Öte yandan, temelinde kovboy serüvenleri olmakla ve belli bir coğrafyaya dayanmakla birlikte, tıpkı Coca-Cola ya da blue-jean gibi “sınır tanımazlık” özelliği de var western’in. Özellikle erkek seyirci açısından her damak tadına sesleniyor, her bedene uyuyor, kalıp hemen hemen aynı kalmakla birlikte evrensel niteliklere de bürünebiliyor. 1960’ların ortasından itibaren İtalyanların devreye soktuğu “spagetti western” filmlerini, ortalığı kasıp kavuran “İyi, Kötü, Çirkin”leri, “Bir Avuç Dolar İçin”leri, “Django”ları anımsayın... Öyle ki bu rüzgârla Almanlar, Japonlar, Ruslar, hatta Yeşilçam da el atmıştı western’e. Yılmaz Güney’li “Kovboy Ali” (1966) gibisinden onlarca film sayılabilir sinema tarihimizde. Unutulmasın, biz Sadri Alışık’ı Daltonlar’a karşı “Atını Seven Kovboy Ret Kit” olarak seyretmiş bir milletiz. 
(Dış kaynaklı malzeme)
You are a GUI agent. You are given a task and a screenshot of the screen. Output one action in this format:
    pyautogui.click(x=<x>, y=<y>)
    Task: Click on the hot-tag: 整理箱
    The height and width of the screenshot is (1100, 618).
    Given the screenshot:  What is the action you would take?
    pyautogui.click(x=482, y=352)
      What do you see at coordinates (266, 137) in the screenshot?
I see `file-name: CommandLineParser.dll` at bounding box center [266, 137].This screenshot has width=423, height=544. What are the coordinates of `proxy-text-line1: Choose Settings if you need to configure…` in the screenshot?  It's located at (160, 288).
Sinemalarımızda gösterimi sürmekte olan “İntikam” (The Salvation) bir Danimarka western’i. Yapım ortağı diğer ülkeler olarak da İngiltere, İsveç, Belçika ve Güney Afrika’yı görüyoruz. Bazı oyuncular dışında Amerikalı parmağı yok anlayacağınız.

KANUN VE İMAN
1864’te Almanlara karşı savaşan iki kardeş Jon ve Peter, yenilgiden sonra göçmen olarak ABD’ye gelirler. Jon’un Danimarka’da bıraktığı karısı ve küçük oğlu ise yedi yıl sonra ayak basacaklardır Yeni Dünya’ya. Fakat daha gelir gelmez belaya çatarlar ve çok kanlı bir macera başlar. 
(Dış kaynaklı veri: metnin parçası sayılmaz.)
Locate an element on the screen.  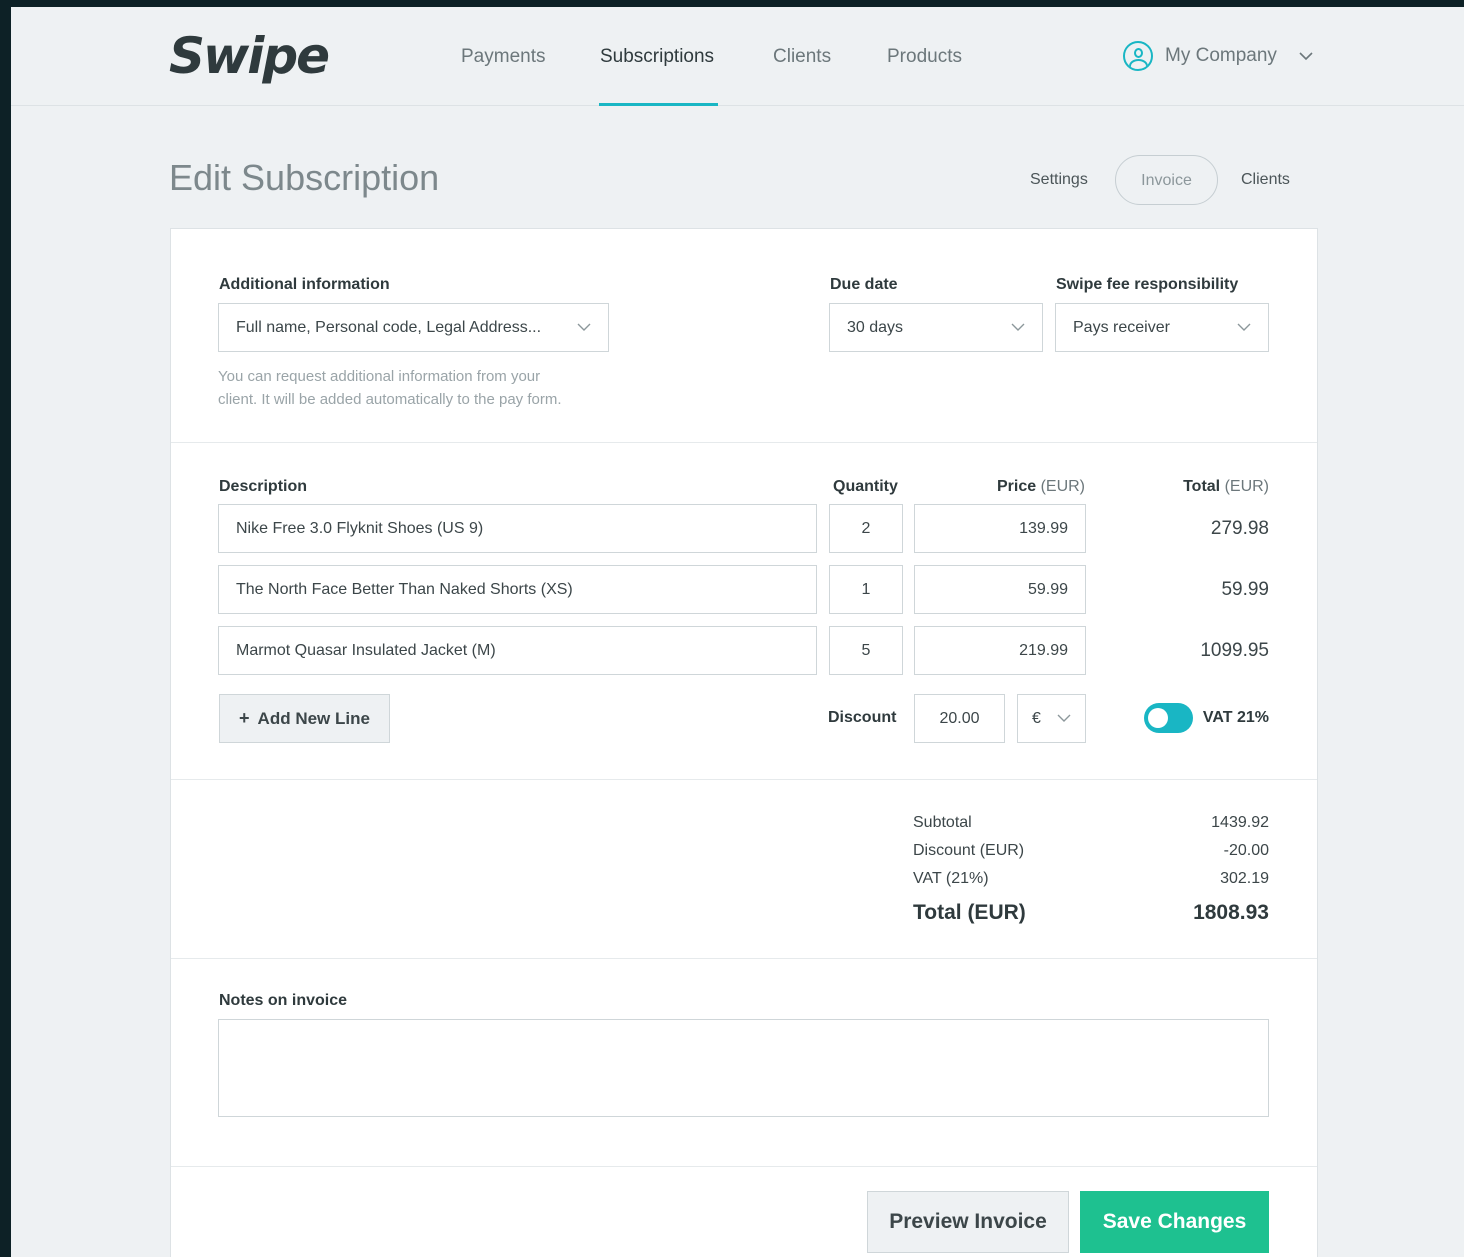
nav-subscriptions: Subscriptions is located at coordinates (657, 57).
Kristian Levring’in yönettiği, başrollerde Mads Mikkelsen, Jeffrey Dean Morgan ve Eva Green’in yer aldığı, yeşil sahalardan beyazperdeye transfer olan Eric Cantona’nın da kötü adamlardan birini canlandırdığı “İntikam”, altı kalın biçimde çizilmemekle birlikte petrol uğruna dökülen kana odaklanan bir film. Jon’un mücadele ettiği acımasız çete ile kasvetli kasabanın zavallı halkı arasındaki arazi alışverişinin püf noktasının petrol olduğunu anlıyoruz. Kasabanın namussuz, sinik ve işbirlikçi şerifinin aynı zamanda rahip olması ise ABD’nin “kuruluş felsefesi”ne yönelik hayli sert bir eleştiri olarak beliriyor. Kanun ve iman, yalnızca güçlülere hizmet ediyor bu ülkede. 
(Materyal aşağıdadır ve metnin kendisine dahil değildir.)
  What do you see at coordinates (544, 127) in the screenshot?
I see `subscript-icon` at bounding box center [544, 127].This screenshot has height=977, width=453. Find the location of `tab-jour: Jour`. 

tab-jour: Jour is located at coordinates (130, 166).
Yağmur çamurlu çatışma sahnelerinden western filmlerinin olmazsa olmazı son büyük kapışmaya, yalnızca bakışlarıyla bile ne denli iyi bir oyuncu olduğunu gösteren Eva Green’in yüzü yaralı dilsiz yenge rolündeki mükemmel performansından atmosferi bütünleyen müzik çalışmasına kadar, heyecan verici özelliklere sahip bir film “İntikam”. Kristian Levring, spagetti western’lerin havasından suyundan yararlanarak iyi cinsinden bir klasik western’e imza atmış. Türü yenileyecek gücü yok belki ama western’i ayakta tutmaya çalıştığı ve gerçek bir saygı gösterisi olduğu söylenebilir.